# TASK GOAL:
Upon reaching the line containing "[Hide banner] (1736, 2067)", output that line and all remaining lines exactly, through the end of the entries, and output nothing before it.

# RECORDS SHOWN:
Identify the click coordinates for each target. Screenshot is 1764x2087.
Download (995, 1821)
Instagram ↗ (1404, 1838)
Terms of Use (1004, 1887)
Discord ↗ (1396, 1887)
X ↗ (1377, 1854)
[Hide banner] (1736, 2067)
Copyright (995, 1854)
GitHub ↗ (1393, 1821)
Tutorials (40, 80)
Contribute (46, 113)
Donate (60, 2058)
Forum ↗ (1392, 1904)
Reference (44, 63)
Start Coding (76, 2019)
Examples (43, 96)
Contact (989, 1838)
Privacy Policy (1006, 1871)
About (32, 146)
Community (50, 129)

# TASK RESPONSE:
[Hide banner] (1736, 2067)
Copyright (995, 1854)
GitHub ↗ (1393, 1821)
Tutorials (40, 80)
Contribute (46, 113)
Donate (60, 2058)
Forum ↗ (1392, 1904)
Reference (44, 63)
Start Coding (76, 2019)
Examples (43, 96)
Contact (989, 1838)
Privacy Policy (1006, 1871)
About (32, 146)
Community (50, 129)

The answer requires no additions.